I would like ask about encoding in XML::Parser
here is simple code
my $p= XML::Parser->new( Style => 'Tree' , ProtocolEncoding => 'windows-1250' ); my $XmlDok=$p->parse( '<RAP>ó</RAP>' ); my $xso = XML::SimpleObject->new( $XmlDok ); my $buff = $xso->child('RAP')->value;
How to convert $buff back to windows-1250 ?
On linux I just convert it using:
my $Map= new Unicode::Map("CP1250"); $buff= $Map->from_unicode( Unicode::Transform::unicode_to_utf16be( $ +buff ) );
but the same conversion doesn't work under Windows !!!!!
I'm a bit confused ?
There are any simplier way to achive conversion back from XML::Parser and working well under linux and windows

Edited by planetscape - added code tags

Replies are listed 'Best First'.
Re: XML::Parser & encoding
by grantm (Parson) on Nov 30, 2005 at 23:57 UTC
    1. There are very, very few legitimate reasons to use the ProtocolEncoding option with XML::Parser.
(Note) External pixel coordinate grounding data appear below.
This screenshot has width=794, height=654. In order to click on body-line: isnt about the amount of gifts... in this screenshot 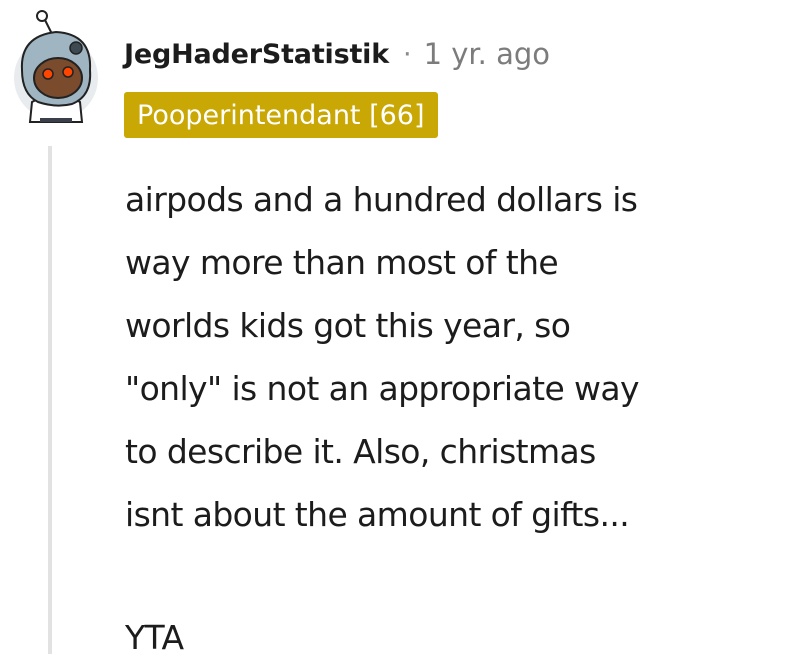, I will do `click(378, 514)`.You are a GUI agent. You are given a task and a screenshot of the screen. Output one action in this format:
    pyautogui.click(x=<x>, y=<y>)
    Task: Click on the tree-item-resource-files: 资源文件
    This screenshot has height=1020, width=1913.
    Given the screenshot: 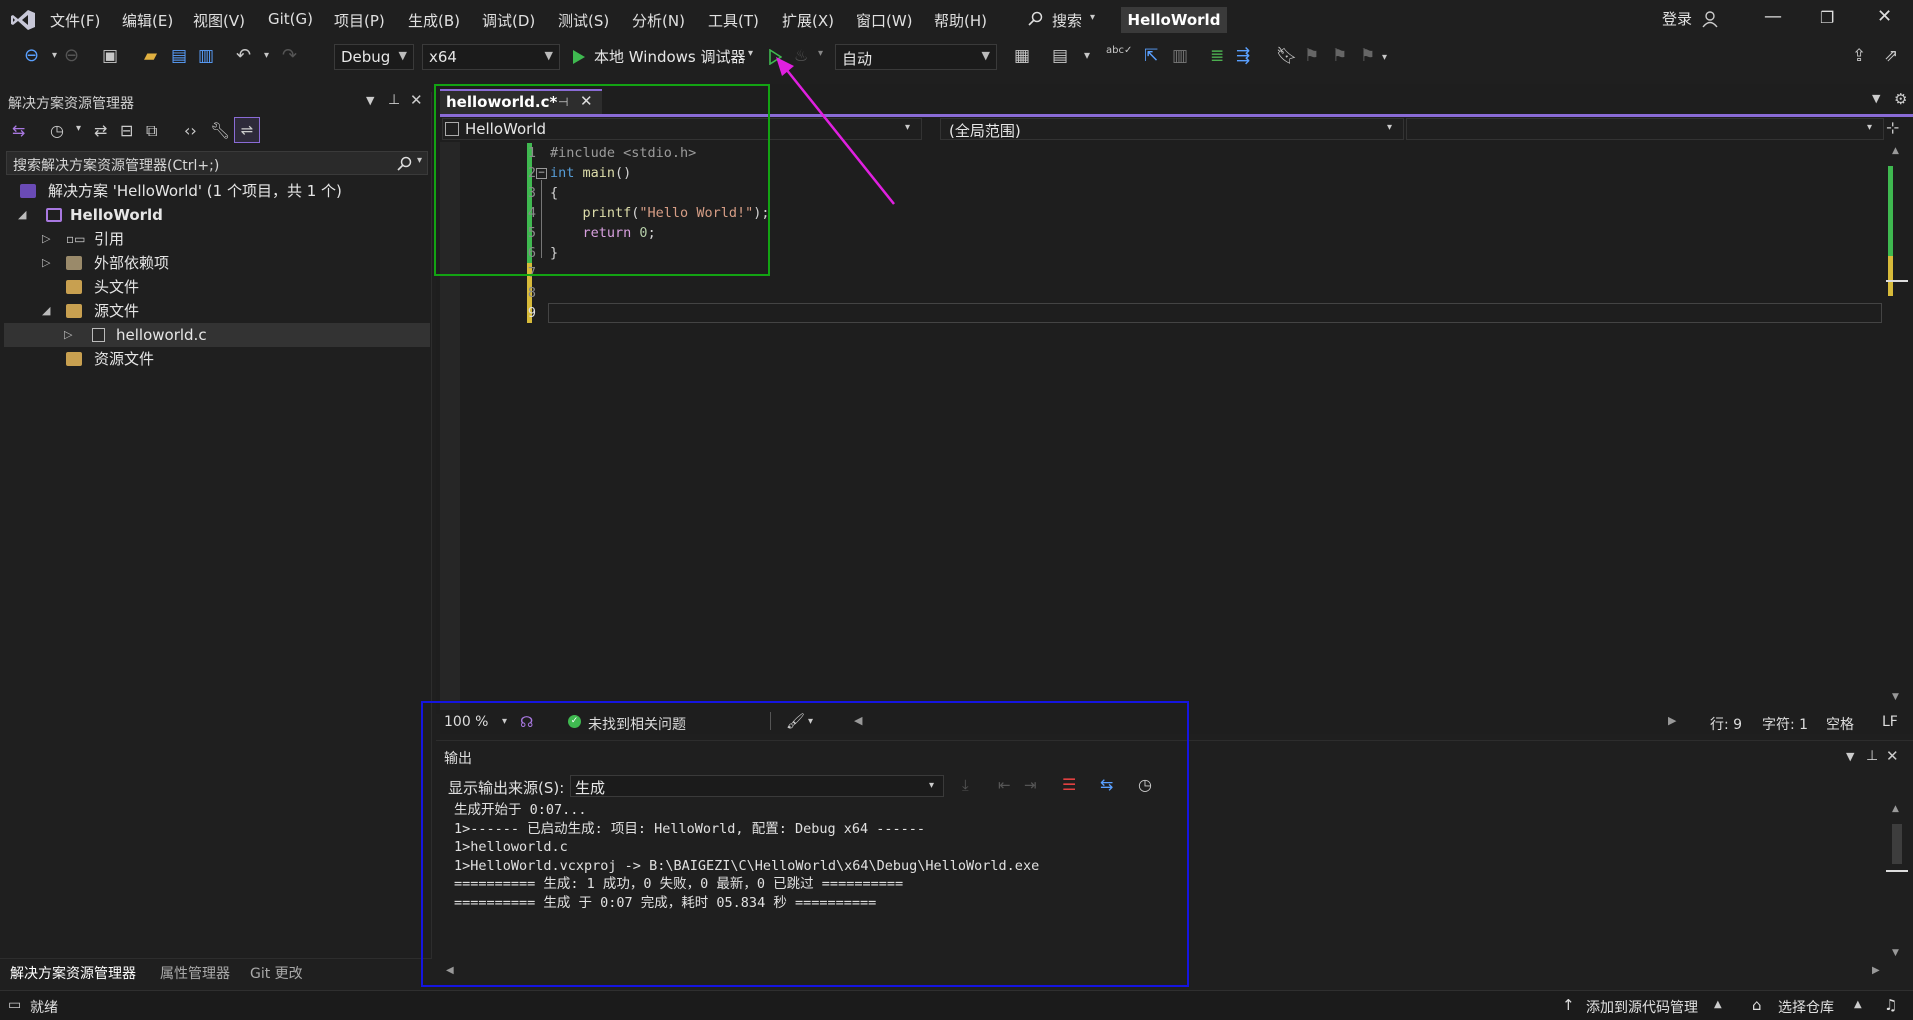 What is the action you would take?
    pyautogui.click(x=217, y=359)
    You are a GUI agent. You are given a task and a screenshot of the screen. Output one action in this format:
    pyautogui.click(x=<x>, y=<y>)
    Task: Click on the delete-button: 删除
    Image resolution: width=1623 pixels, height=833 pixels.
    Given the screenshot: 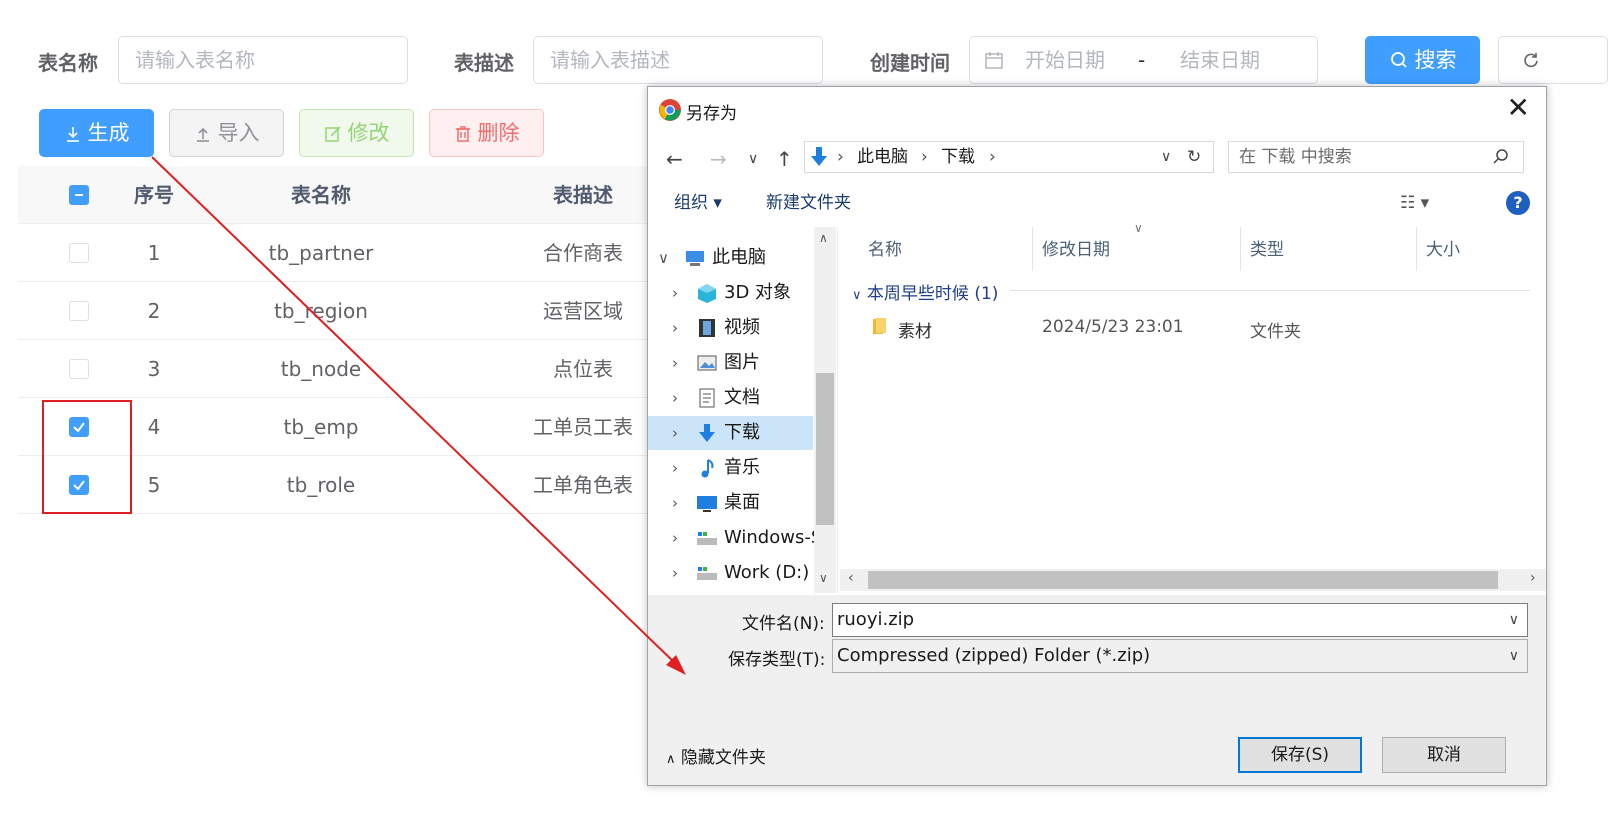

If you think you need to do it because the XML document does not declare an encoding then the right solution is to fix the XML document - because if it doesn't use UTF-8 or UTF-16 and it doesn't declare an encoding then it's not XML.
    2. You should almost never use a text string* in Perl that's not either plain 7bit ASCII or UTF-8. Perl's built-in functions such as index(), length(), reverse() etc 'understand' ASCII and UTF-8, they don't understand other encodings.
    3. Given that you have successfully converted a non-UTF document to UTF-8 on input, the only other place you would typically need to do an encoding conversion is on output. For example (from the Perl XML FAQ):
      open my $fh, '>:encoding(windows-1250)', $path or die "open($path): $! +"; print $fh $utf_string;
    * My definition of 'text string' here excludes strings of binary bytes - which are of course perfectly acceptable in Perl but not usually encountered in XML :-)
Re: XML::Parser & encoding
by graff (Chancellor) on Dec 01, 2005 at 00:41 UTC
    If you're using Perl 5.8.something, you probably want to look up Encode, which lets you do things like:
    use Encode; # ... $buff holds a utf8 string: my $cp1250buff = encode( 'cp1250', $buff );
    But as grantm points out in his reply, a cp1250-encoded string is only useful as something to write as output to a file that needs to be written with this particular encoding. And in that case, you don't even need the Encode module -- just use binmode on the output file handle, as explained in the PerlIO man page:
    open( OUTPUT, ">output.txt" ) or die $!; binmode OUTPUT, ":encoding(cp1250)"; # ... or just use the 3-arg version of open: # open( OUTPUT, ">:encoding(cp1250)", "output.txt" )
Re: XML::Parser & encoding
by Tanktalus (Canon) on Nov 30, 2005 at 20:35 UTC

    I wonder if you're looking for utf8::decode?